If you’ve been in or around The Quad in the last two and a half months you’ve noticed the major inconvenience and eyesore that is the construction of Troy H. Middleton Library. It began roughly around Oct. 13, when a school wide email was sent out alerting the student body and faculty that everyone would now need to “make a small detour to enter the building.” However, little did students know the project would soon expand and disrupt more than a single entrance.
Currently, you have to walk all the way to the side closest to the Himes Hall to enter the library. There’s also no access to the covered pathway to the left of the entrance. It’s a real bummer on days with heavy rain because students are no longer sheltered from the elements.
In addition to the inconvenience of the entrance location, the email also stated there will be more noise Monday to Friday from 7:30 a.m to 3:30 p.m. The message specifies that the noise will end at 3:30 p.m., saying that like it’s any consolation that when all the students finally finish our classes in buildings near said noise, then the noise will finally be over when we’re all on our way home. It’s not a comforting statement, it’s just plain dumb.
Aside from the extra noise and longer distances students have to endure, the construction has made the already disgusting and dreaded Middleton Library an even worse place to study, when students need it the most. The official email from administration was sent out during midterms week when campus and every nearby coffee shop was already packed with students, now finals are approaching and we still have to deal with construction. It makes absolutely no sense why this project couldn’t wait until the quieter summer months, or have been more speedily done during the long winter break.
As finals approach, students are concerned about graduating, passing classes and acing final exams. It’s hard enough to find conducive, quiet study environments where we thrive. With the library becoming even more hectic with the noise, the single entrance door and pathway crowded by a mob of people, the library has been ticked off of many people’s list of productive study areas.

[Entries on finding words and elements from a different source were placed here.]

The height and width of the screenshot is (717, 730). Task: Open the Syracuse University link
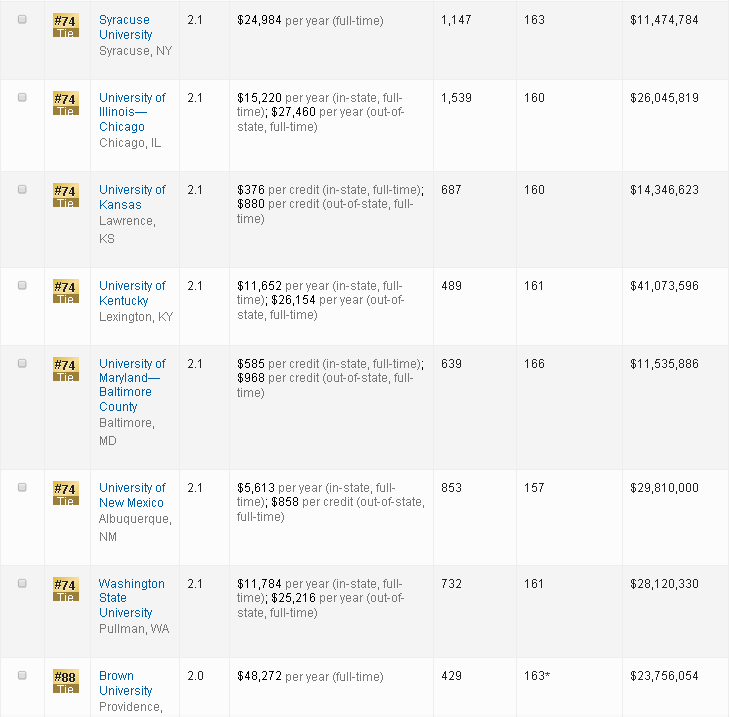(126, 27)
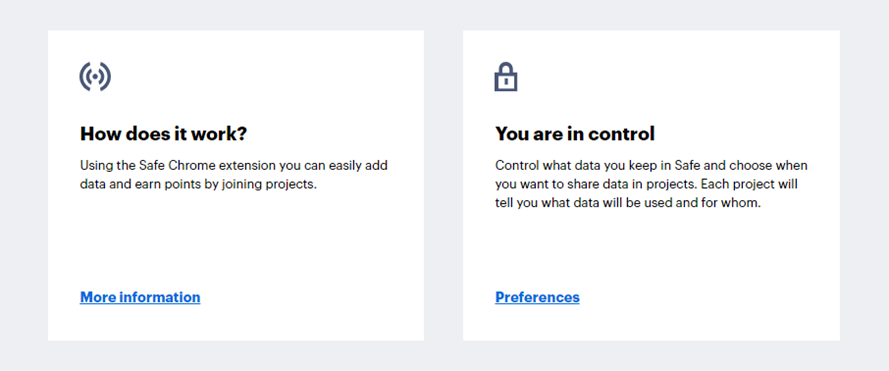Click the broadcast signal icon

[95, 77]
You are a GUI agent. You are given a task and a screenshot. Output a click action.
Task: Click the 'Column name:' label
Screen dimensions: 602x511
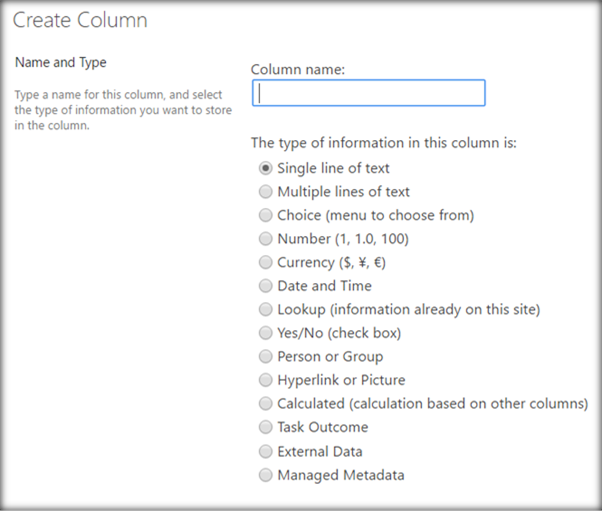tap(297, 69)
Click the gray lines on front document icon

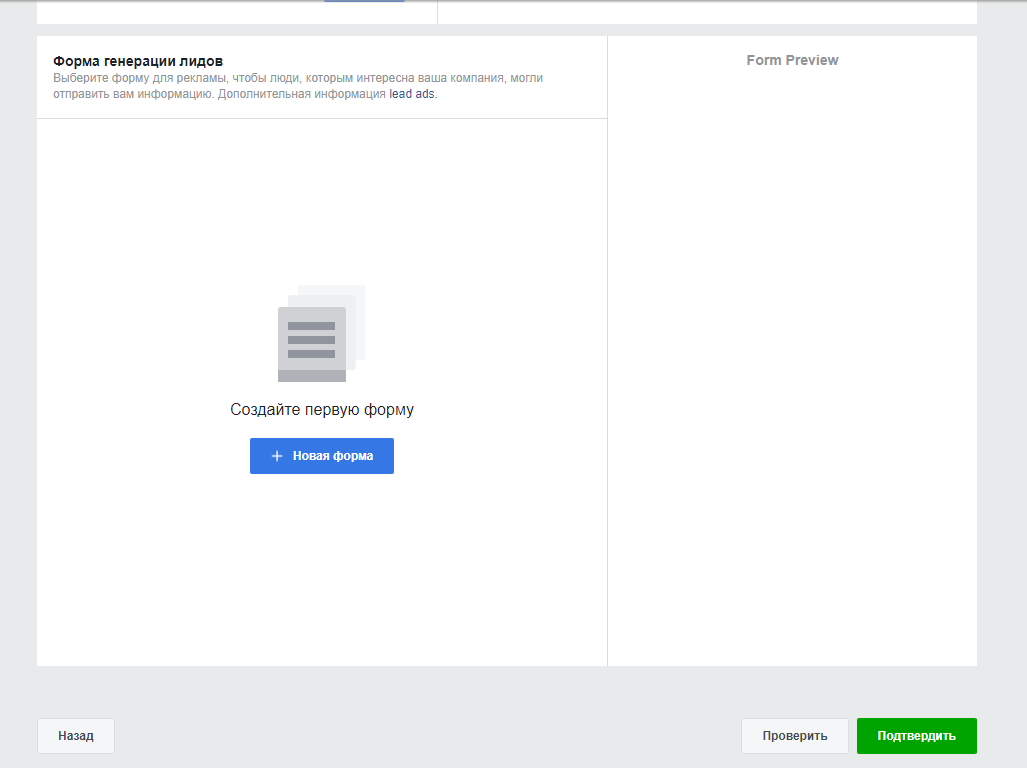[x=311, y=340]
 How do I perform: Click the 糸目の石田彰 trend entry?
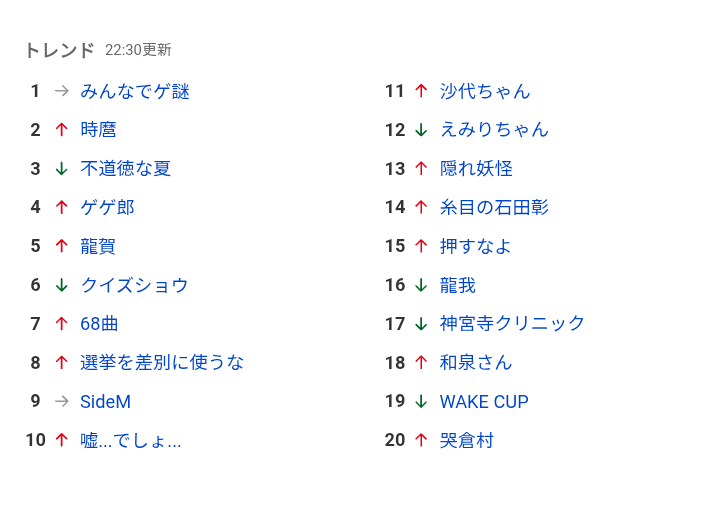495,208
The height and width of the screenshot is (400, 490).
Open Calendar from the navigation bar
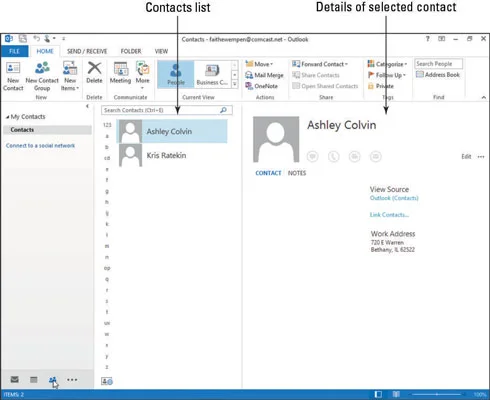[34, 379]
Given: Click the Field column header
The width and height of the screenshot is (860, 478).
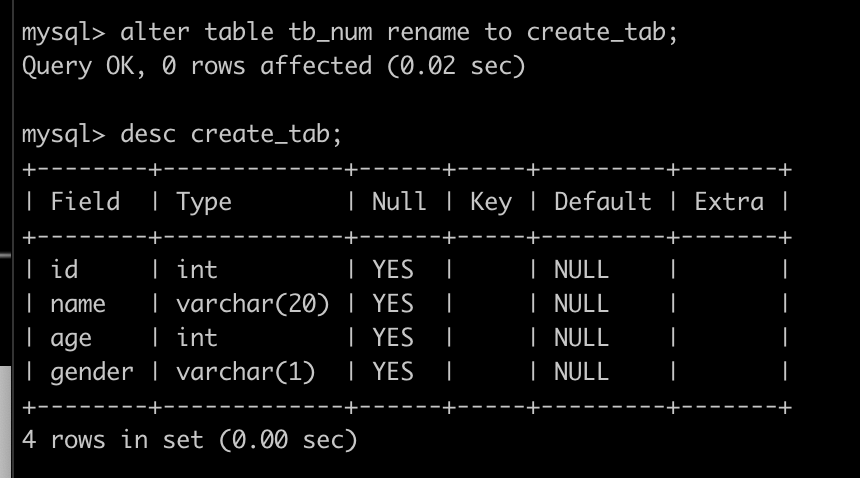Looking at the screenshot, I should coord(85,202).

It’s fine if the University wants to make the already crowded quad crazier and further congest the area. It’s not O.K. to make Middleton Library somewhere students can hardly access and can barely concentrate in during midterms and finals. With no official end date, just an estimated date of Jan. 10, 2018, it is utterly unacceptable to most of us hard-working, just-trying-to-get-by students here at the University to make such a terribly planned mistake.
Jordan Miller is a 21-year-old elementary education junior from New Orleans, Louisiana.